Announced in July and pending approval from MPs at each of the three stages, we now have a clear idea of what is to come, and it is an apt moment to take stock and understand what impact the new regulations will have. Now legally binding, Planning Gateway One is the least burdensome of the three stages and has two key elements – taken from Government guidance, they are as follows:
- To require the developer to submit a fire statement setting out fire safety considerations specific to the development with a relevant application for planning permission for development which involves one or more relevant buildings, and
- To establish the Health and Safety Executive (HSE) as a statutory consultee for relevant planning applications
The intention of these new rules is to improve the scrutiny of workmanship at the planning, design and approval stages. Introduction of a fire statement is the most prominent new measure and must be completed via a new form provided by the Ministry of Housing. It asks for various types of information, from general principles to more specific technical complexities.
The second new measure of establishing the Health and Safety Executive (HSE) as a consultee is less specific on its aims, but the government hopes this will encourage developers to involve the HSE much earlier in the planning process to discuss fire safety. Beyond this, planners can expect greater scrutiny at the planning committee stage, with committee members to be provided with more rigorous training from the HSE on what to look out for with regards to fire safety.

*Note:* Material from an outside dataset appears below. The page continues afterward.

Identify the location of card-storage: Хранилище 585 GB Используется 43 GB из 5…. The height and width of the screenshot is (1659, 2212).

Planning gateways two and three
Whilst planning gateway one encourages more diligence at the earliest stages, gateways two and three will be much more impactful.

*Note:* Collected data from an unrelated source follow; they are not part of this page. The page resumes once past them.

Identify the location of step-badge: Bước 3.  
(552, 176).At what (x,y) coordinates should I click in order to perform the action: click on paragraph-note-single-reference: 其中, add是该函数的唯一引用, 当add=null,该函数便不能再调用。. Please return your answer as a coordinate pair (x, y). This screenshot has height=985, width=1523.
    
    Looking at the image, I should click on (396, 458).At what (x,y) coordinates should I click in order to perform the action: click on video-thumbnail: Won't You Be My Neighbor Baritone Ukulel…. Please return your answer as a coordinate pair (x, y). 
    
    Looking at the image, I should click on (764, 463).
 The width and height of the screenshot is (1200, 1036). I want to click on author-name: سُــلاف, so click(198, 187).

Gateway two supplements the existing framework and grants the Building Safety Regulator with the power to put a ‘hard stop’ in place, requiring construction to cease immediately if they are not satisfied that the design or construction complies with safety and fire safety requirements. It goes without saying that this kind of stoppage could have a profound impact on a high-rise project and developers must work hard to ensure they are not subject to a stoppage.

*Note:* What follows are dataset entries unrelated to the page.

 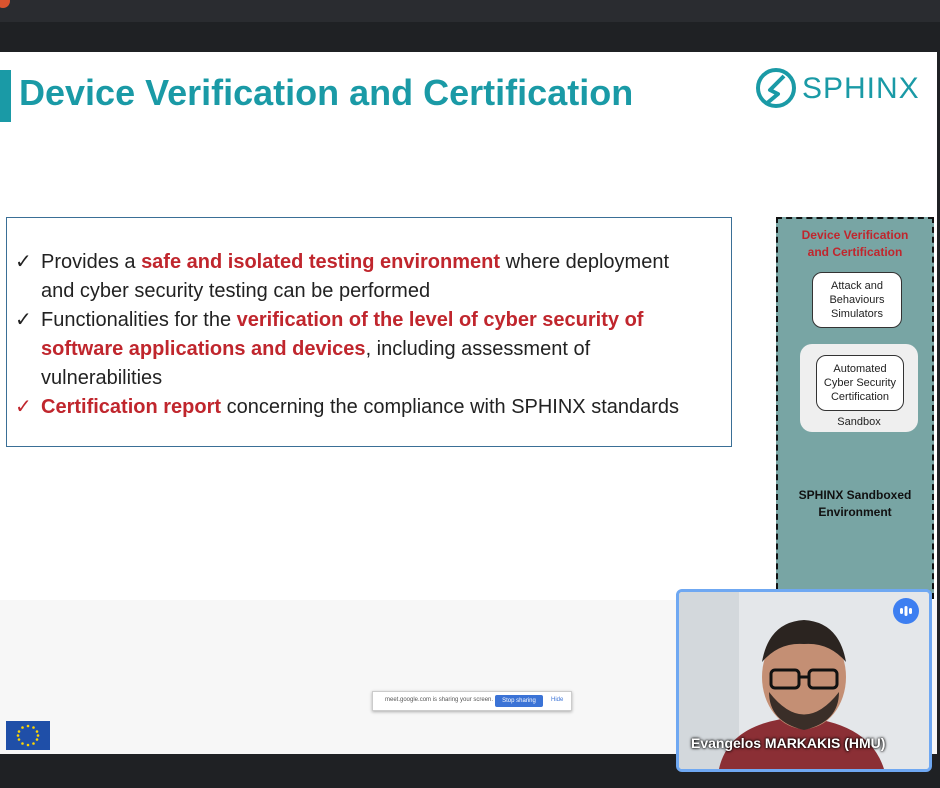 I want to click on share-message: meet.google.com is sharing your screen., so click(x=440, y=700). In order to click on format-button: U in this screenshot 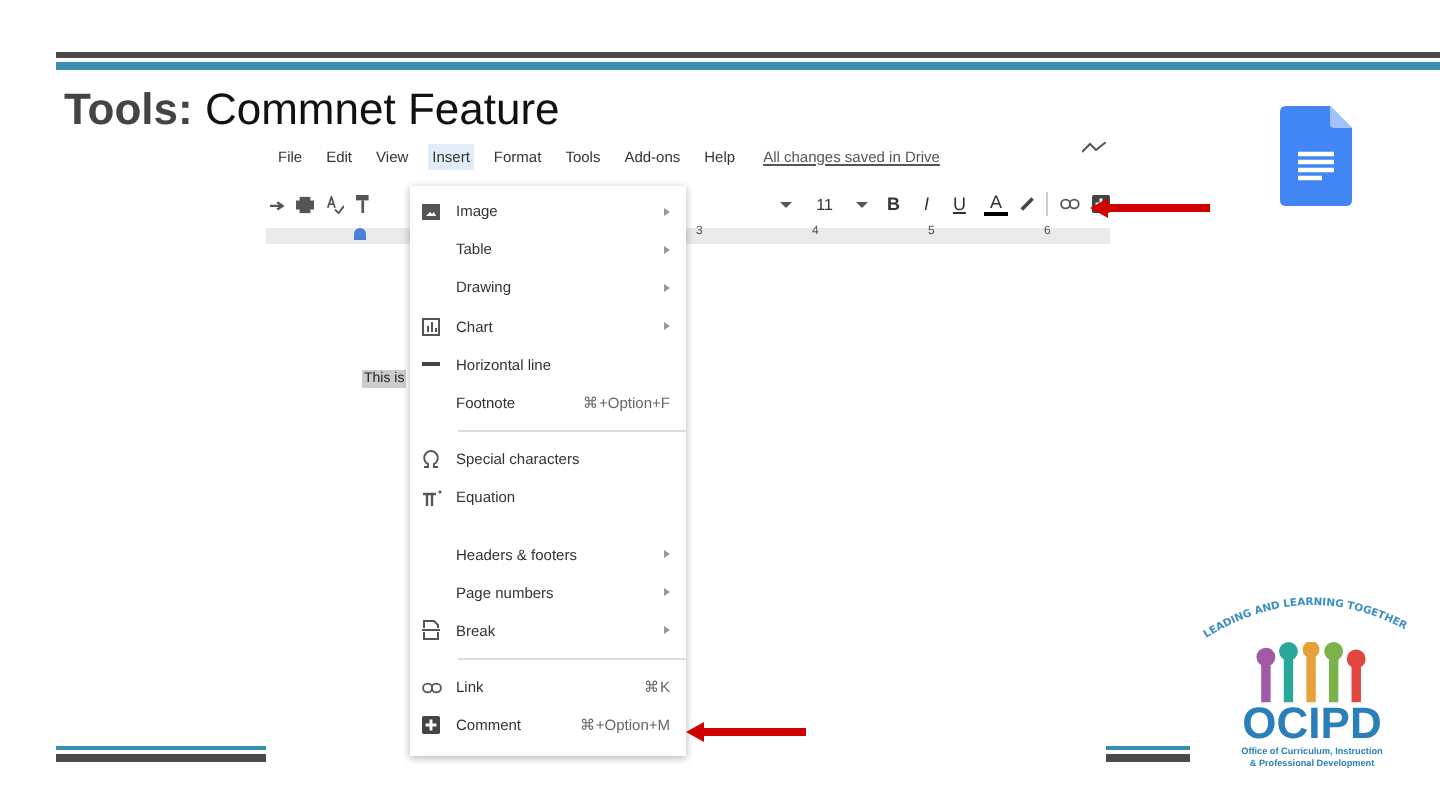, I will do `click(959, 204)`.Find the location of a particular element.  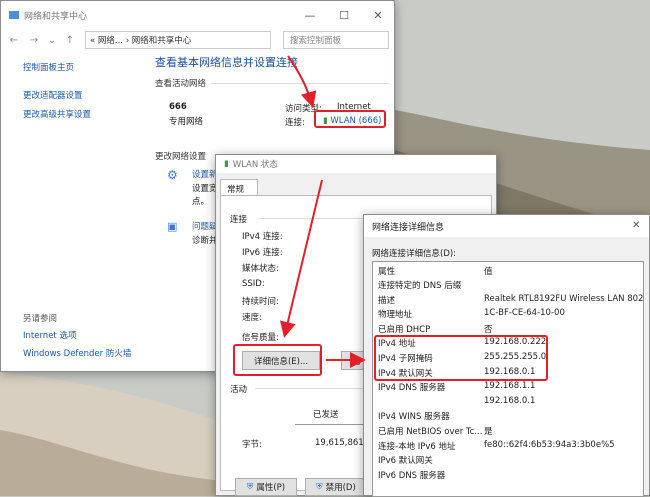

disable-button: ⛨ 禁用(D) is located at coordinates (336, 487).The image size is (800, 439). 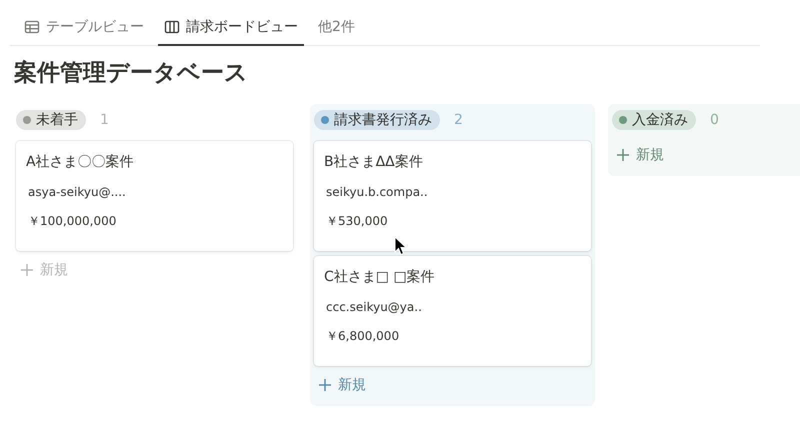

Gateway three is the final certification and completion phase, where developers must hand over all prescribed documents from each stage over to the Building Safety Regulator to maintain a “golden thread” of information, where building safety risks are considered at every stage.
Early complications for the Bill
Due to the less impactful nature of the first gateway, it has not led to too much controversy, however as we move towards gateways two and three, more issues are starting to become apparent.
To start, any poor workmanship that contributes to fire safety problems will only be picked up at the final gateway, and there is still uncertainty as to how this gateway will operate in a practical way. Not only that, but the Bill does not provide indicative timings for how long the process for passing each gateway will take. If there are delays because of the regulator, what can be done about that? Who bears the cost of the delay? It is likely that this will have to be absorbed by developers or contractors, depending on the negotiating strength of the relative parties.
There is also currently a shortage of fire safety experts, and estimates suggest an additional 1,200 experts will be required to fulfil the Regulator’s duties under the Bill. Resourcing to fill these roles is needed before the rest of the Bill comes into force, or we could see mass delays on high-rise projects going forward.
Whilst buildings under 18 metres are generally lower in risk value, the Bill fails to acknowledge that certain external wall make-ups, of whatever height, such as timber framed designs with missing or defective cavity barriers, present real-life safety risks too. There cannot be a ‘one size fits all’ solution that implies buildings under a certain height are not dangerous – so much depends on the make-up, layout, potential evacuation strategies and estate management issues, regardless of height.
Whilst the Bill and its gateways are an important first step in fortifying existing building safety standards, there are many more issues to contend with. The remainder of the Bill is anticipated to be enacted later this year but prior to this becoming law, there may be further amendments that planners, developers and local authorities alike will need to pay close attention to.